作業項目. 以下にある耳の痛みに関する文章について、「ジョージア州ピードモント耳・」から「があります」と述べています。」までのすべてを一字一句変えずに書き写せ。

---------- ページ抜粋 ----------

片耳または両耳の痛みは医学的には 「耳痛」 として知られており、不快なものです。耳の痛みは一過性のものもあれば長く続くものもあり、様々な理由で起こりうるため治療方針は様々です。この記事では、耳の痛みを感じる最も一般的な原因をいくつか紹介するとともに、なぜ子どもが耳の感染症にかかりやすいのか、治療法の選択肢などについても詳しく解説します。
耳の痛みの考えられる原因
耳の痛みは様々な原因が考えられます。はじめに、医師は考えられる原因を2つに分けており、これが参考になります。
- 耳自体の病気などによる痛み
- 耳以外の病気などによる痛み(身体の他の病気などに関連して起こる痛み)
「耳の内部に原因がある場合は、耳の検査で異常が検出され、耳の中の鼓膜や中耳に何か疾患が疑われるときに行われる検査であるティンパノメトリーでも鼓膜の腫れが確認されるなど、明らかな疾患が示されます。従って、耳の関連痛には当てはまりません」とヒューストン耳鼻咽喉科・アレルギークリニック(米国)の耳鼻咽喉科専門医ニコルス医師は述べています。
耳自体の病気などによる痛み
1.スイマーズ・イヤー
医学的には外耳炎として知られるスイマーズ・イヤーは、 「外耳道の組織の感染症である」とニコルス医師は述べています。耳の穴を押さえると圧痛を感じます。
ジョージア州ピードモント耳・鼻・咽喉・関連アレルギー病院(米国)の耳鼻咽喉科医のホフマン医師は、スイマーズ・イヤーの症状として、痛み、腫れ、耳垂れ(耳漏)などがあると述べており、耳がかゆいこともあります。
「スイマーズ・イヤーの治療には一般的には抗生物質を含む点耳薬が医師から処方されます」とニコルス医師は述べています。また、耳を乾燥した状態に保つことも重要だと付け加えています。感染して痛みがある場合は、アセトアミノフェンやイブプロフェンなどの市販の鎮痛剤を服用します。
2.中耳炎
ニコルス医師によると「中耳炎は、耳の痛みのもう一つの主な原因であり、これは呼吸器感染症、風邪、または副鼻腔感染症の後に起こる可能性があります」と述べています。
子どもの75%が3歳までに中耳炎にかかると言われており、大人も中耳炎にかかることがありますが、それほど一般的ではありません。(アメリカ国立医学図書館による)
中耳炎によって、難聴や耳だれ(耳漏)に加えて痛みを引き起こすことがあり、子どもの場合は他にも、むずむず、食欲不振、発熱、睡眠障害などの症状がみられます。
中耳炎の治療について:
米国家庭医学会によると、中耳炎の治療において、小児科医が必ずしも最初から抗生物質を処方するわけではありません。医師は抗生物質を処方する前に、数日間市販の鎮痛剤や点耳薬で子供の感染症を治療することを選択する場合があります。日本においても中耳炎の際、経過や程度に応じ、すぐに抗生物質を処方することは減ってきています。

---------- 提供された記録 ----------

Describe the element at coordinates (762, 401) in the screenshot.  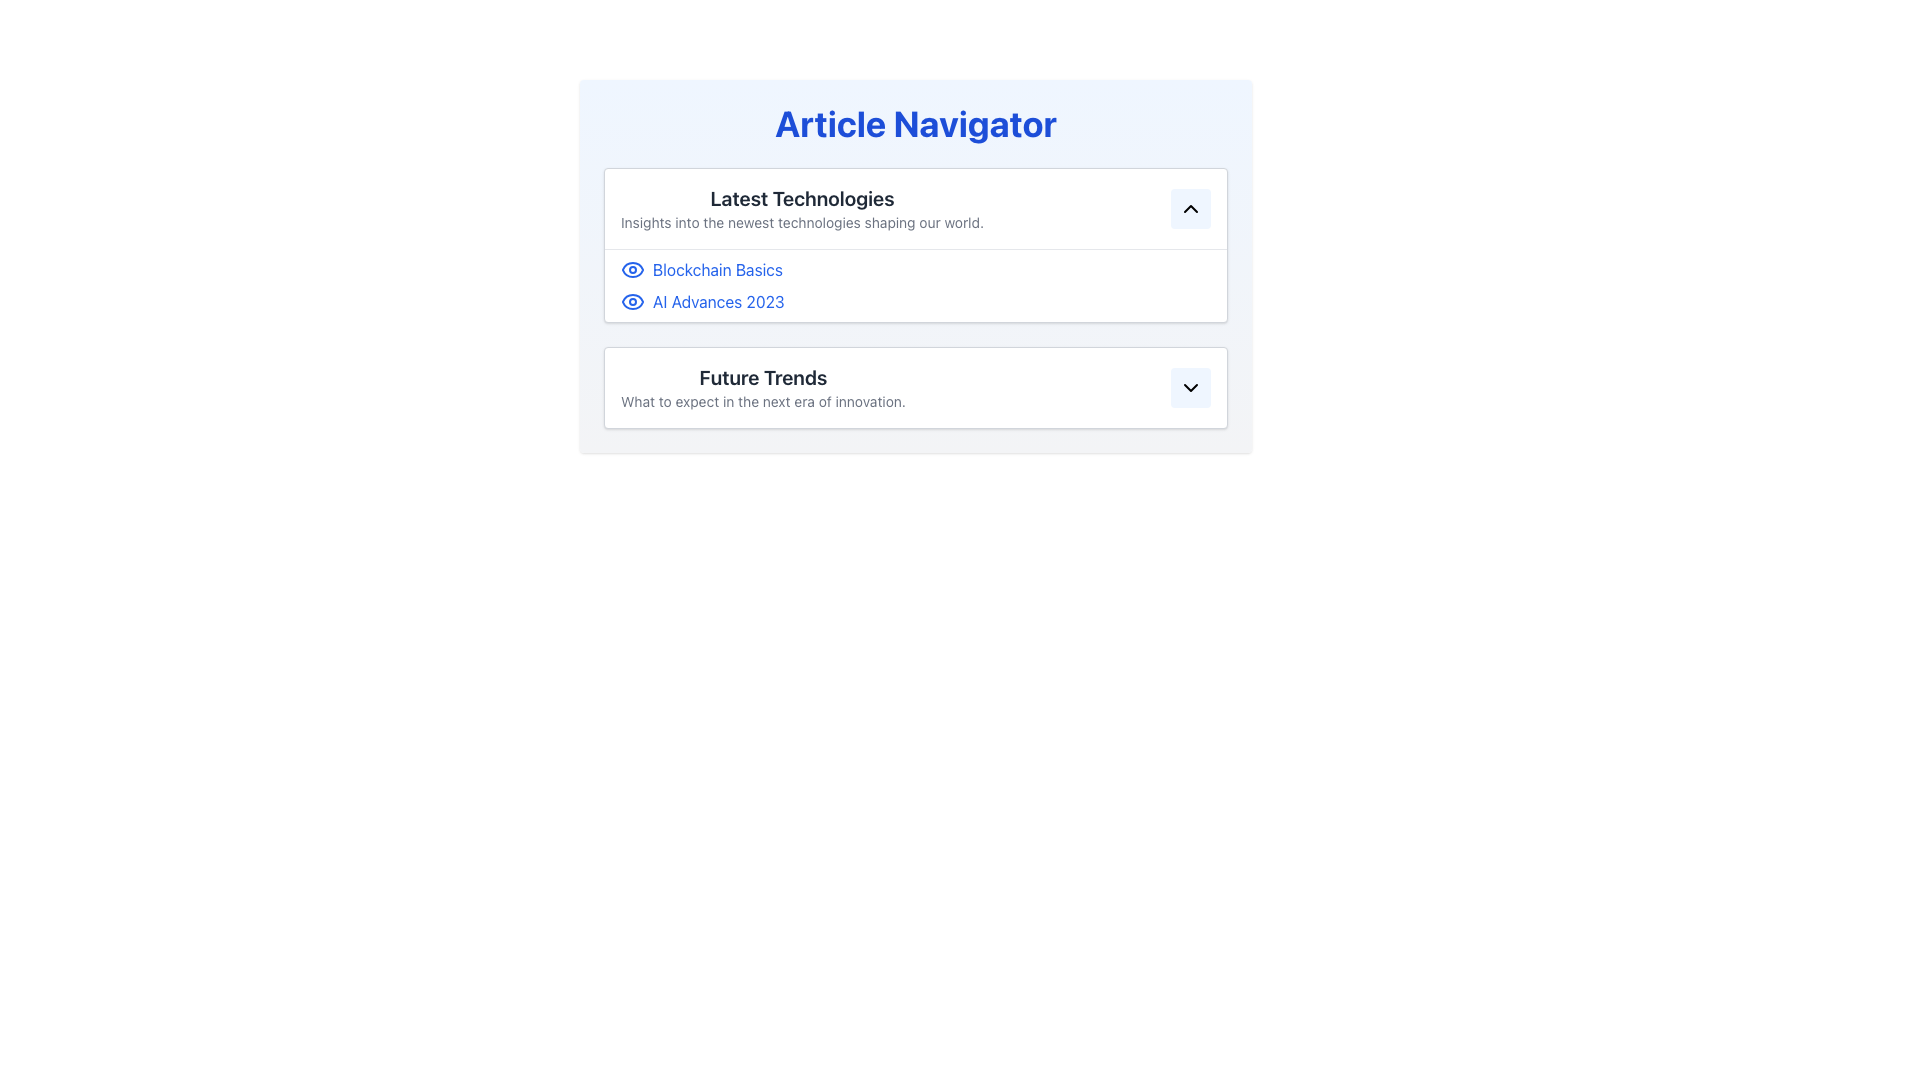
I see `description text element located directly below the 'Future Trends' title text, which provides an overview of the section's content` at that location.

----------
---------- 提供された記録 ----------

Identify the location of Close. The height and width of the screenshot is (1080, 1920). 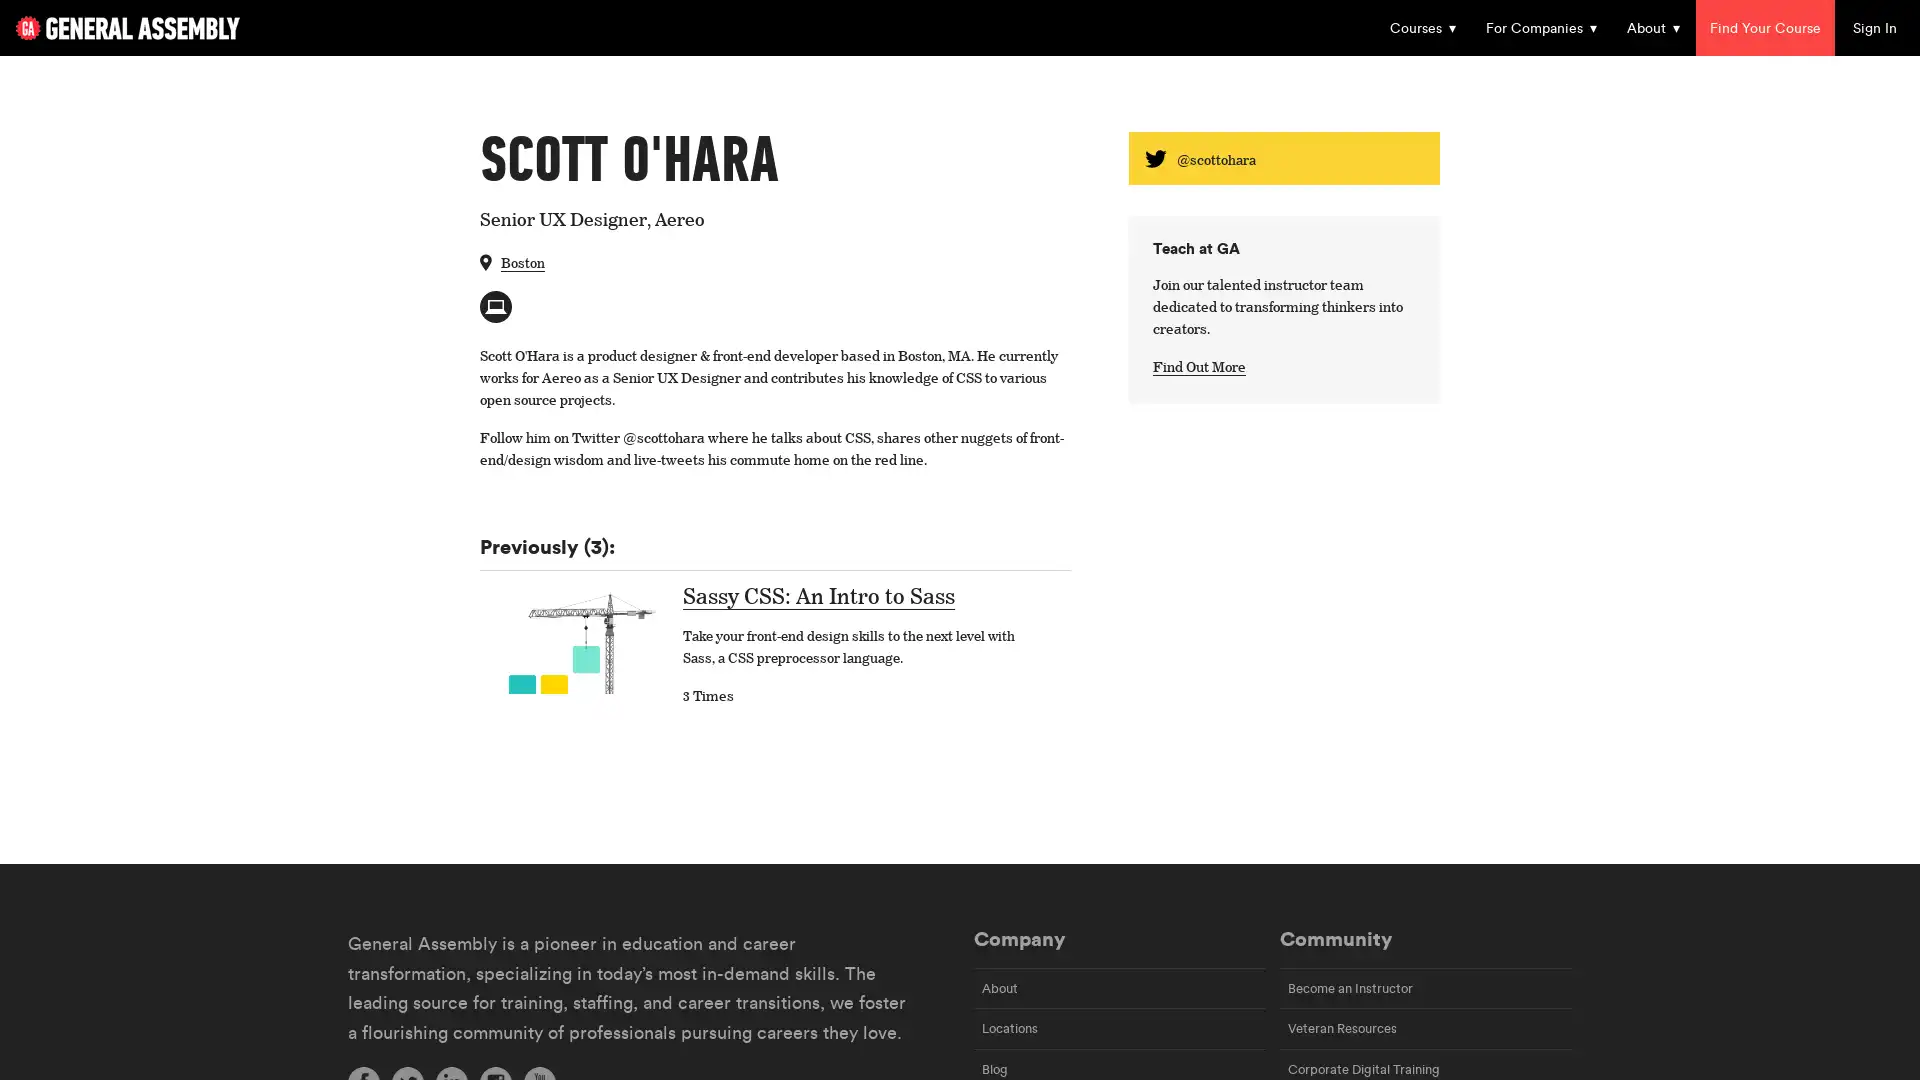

----------
---------- 提供された記録 ----------

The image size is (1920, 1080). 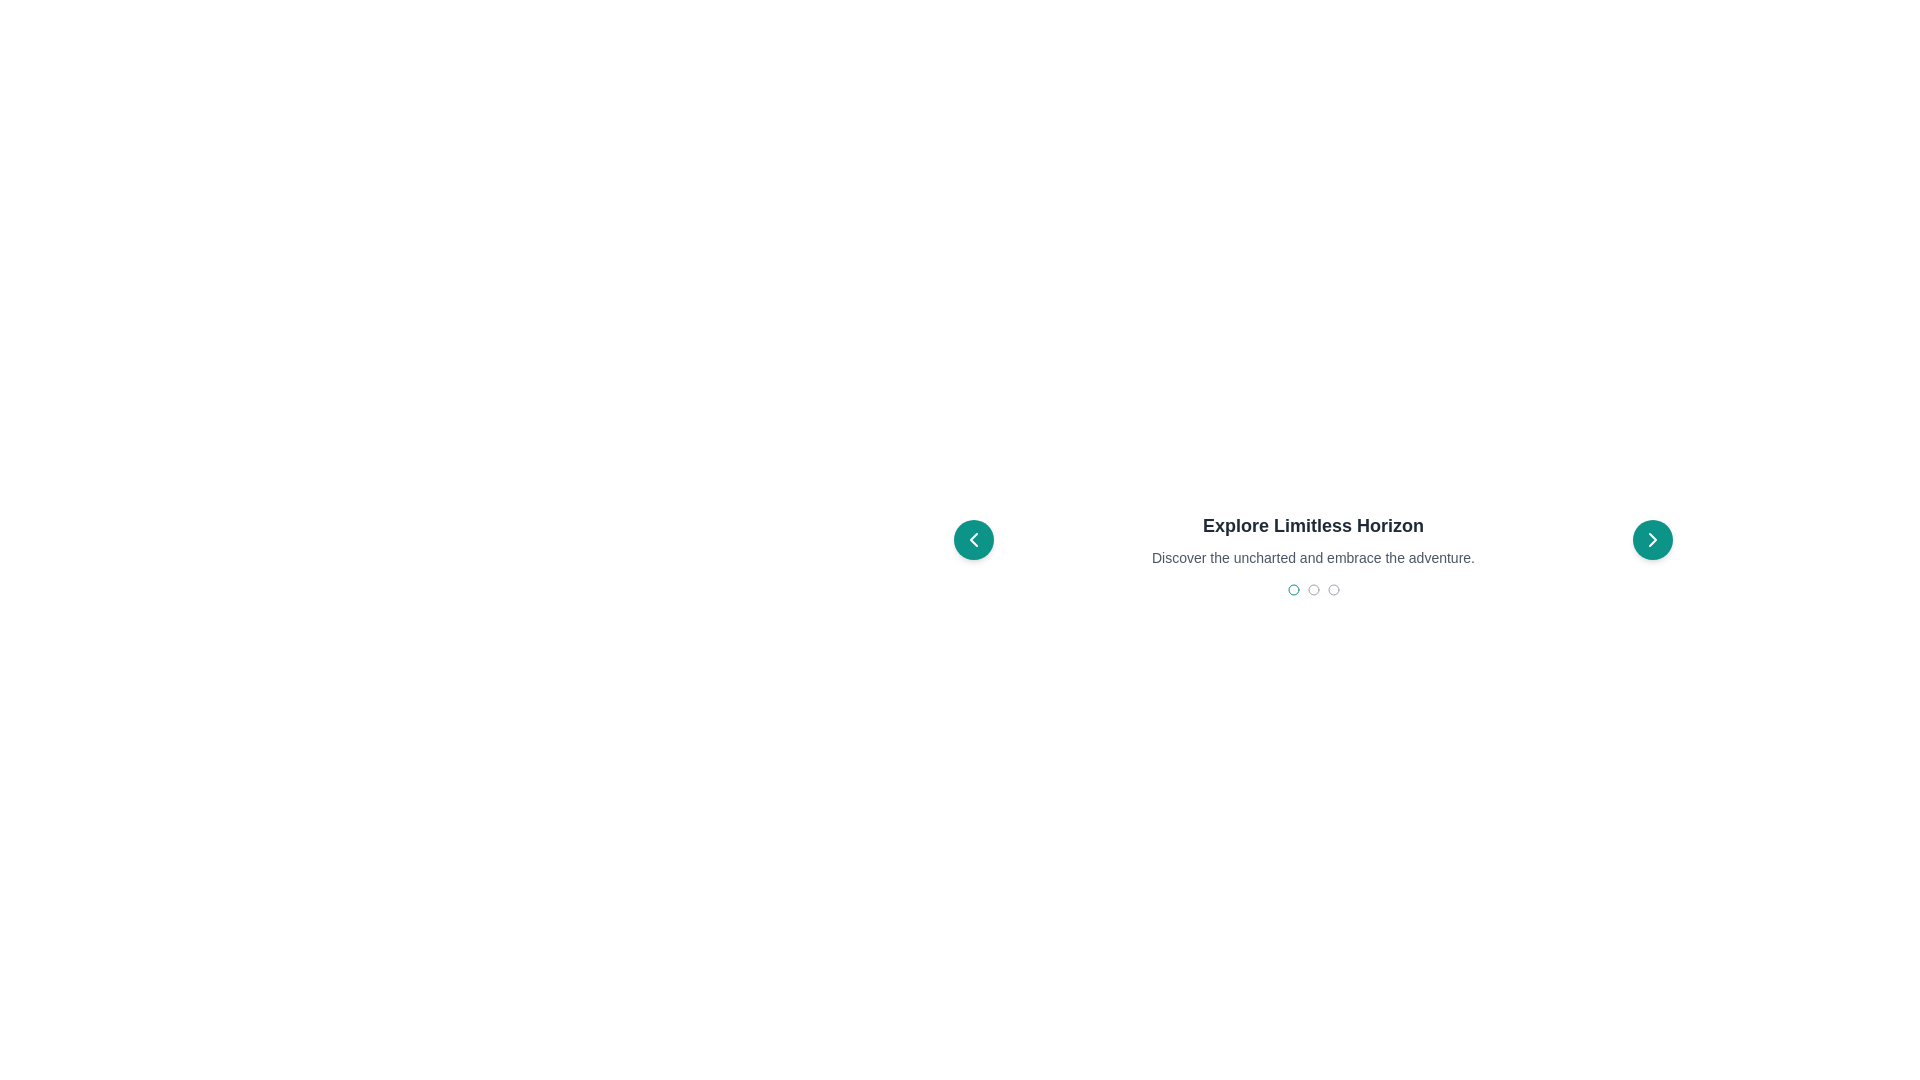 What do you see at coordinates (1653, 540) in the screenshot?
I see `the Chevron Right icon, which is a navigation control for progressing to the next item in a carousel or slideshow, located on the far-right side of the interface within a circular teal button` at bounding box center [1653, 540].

----------

解答済み課題.
ジョージア州ピードモント耳・鼻・咽喉・関連アレルギー病院(米国)の耳鼻咽喉科医のホフマン医師は、スイマーズ・イヤーの症状として、痛み、腫れ、耳垂れ(耳漏)などがあると述べており、耳がかゆいこともあります。
「スイマーズ・イヤーの治療には一般的には抗生物質を含む点耳薬が医師から処方されます」とニコルス医師は述べています。また、耳を乾燥した状態に保つことも重要だと付け加えています。感染して痛みがある場合は、アセトアミノフェンやイブプロフェンなどの市販の鎮痛剤を服用します。
2.中耳炎
ニコルス医師によると「中耳炎は、耳の痛みのもう一つの主な原因であり、これは呼吸器感染症、風邪、または副鼻腔感染症の後に起こる可能性があります」と述べています。